Pancreatic patients are predominantly diagnosed too late to be treated. Screening is not appropriate because so few people develop the disease. A simple blood or urine test for the disease may soon be available and has the potential to rapidly improve outcomes if used as part of a targeted screening programme aimed at high-risk patients. We examined if such patients are identifiable from routinely collected data.

Method

We conducted a retrospective case-control study on individually linked electronic health records collected from primary care linked to cancer registrations. We examined 1,139 pancreatic patients, aged 15-99 years, diagnosed January 2005 - June 2008 were individually age-, sex- and diagnosis time-matched to four non-pancreatic (cancer) controls. Clinical symptoms and prescription codes for the 24 months preceding diagnosis were used to identify the reporting of 57 individual symptoms. Using a machine learning approach, we trained a logistic regression model on 75% of the data to recognise a combination of atypical symptoms experienced by patients who later developed pancreatic cancer.

Results

Using patients’ medical history recorded between 20-24 months before diagnosis we were able to identify 41.3% of the population up to 60 years who were at high-risk of developing pancreatic cancer with 72.5% sensitivity, 59% specificity and 66% AUC. Among patients above age 60, 43.2% were similarly identified up to 17 months before diagnosis, with 66% sensitivity, 57% specificity and 61% AUC.

Conclusion

A sub-population of patients at higher risk were detectable 17-20 months prior to diagnosis.
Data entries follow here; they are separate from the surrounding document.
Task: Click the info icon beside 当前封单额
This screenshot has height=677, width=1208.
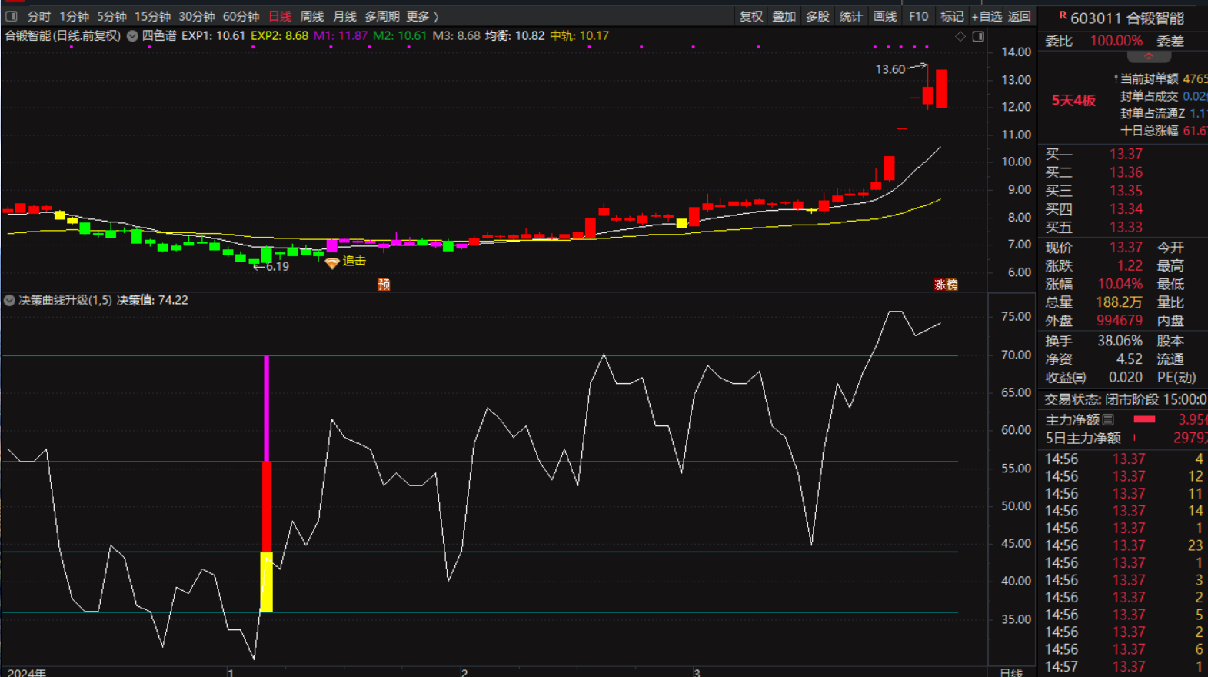Action: (1116, 79)
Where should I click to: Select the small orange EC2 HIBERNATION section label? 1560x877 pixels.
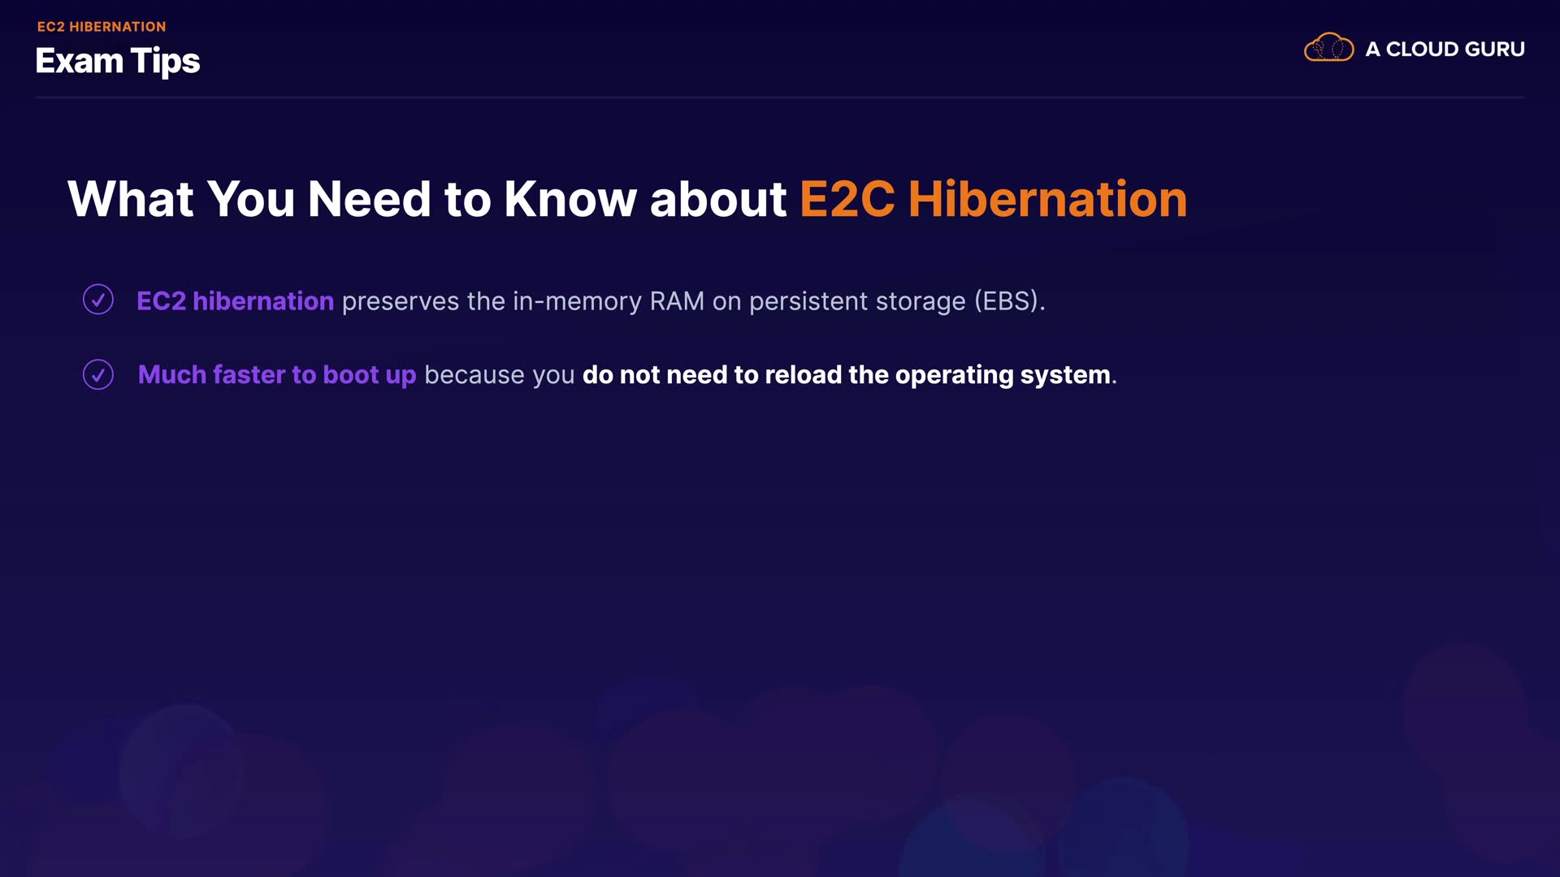coord(102,27)
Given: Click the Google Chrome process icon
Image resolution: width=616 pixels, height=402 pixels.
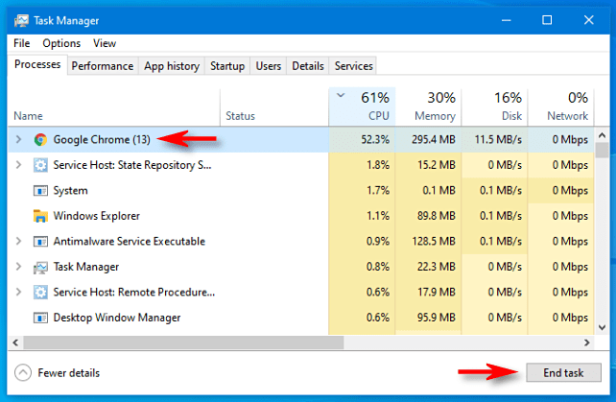Looking at the screenshot, I should 40,139.
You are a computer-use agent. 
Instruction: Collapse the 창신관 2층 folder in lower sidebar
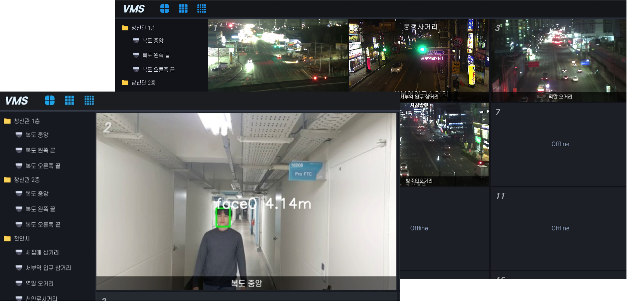[x=7, y=180]
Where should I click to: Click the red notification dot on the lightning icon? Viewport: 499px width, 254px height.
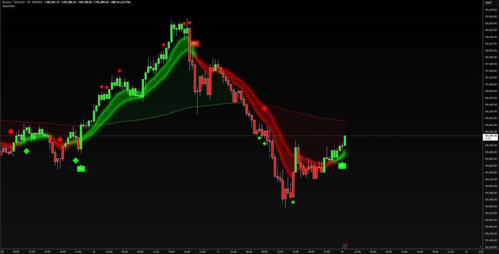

The use of cancer patient controls would have led to increased false positive tests so further work is required using population-based controls. Nevertheless, the model has the potential to be used alongside an accurate and acceptable pre-screening (biomarker) test to increase early diagnosis. This would result in a greater number of patients surviving this devastating disease.

Impact statement

Pairing our model with an accurate pre-screening biomarker test for pancreatic cancer, we can identify patients in primary care with early stage pancreatic tumours.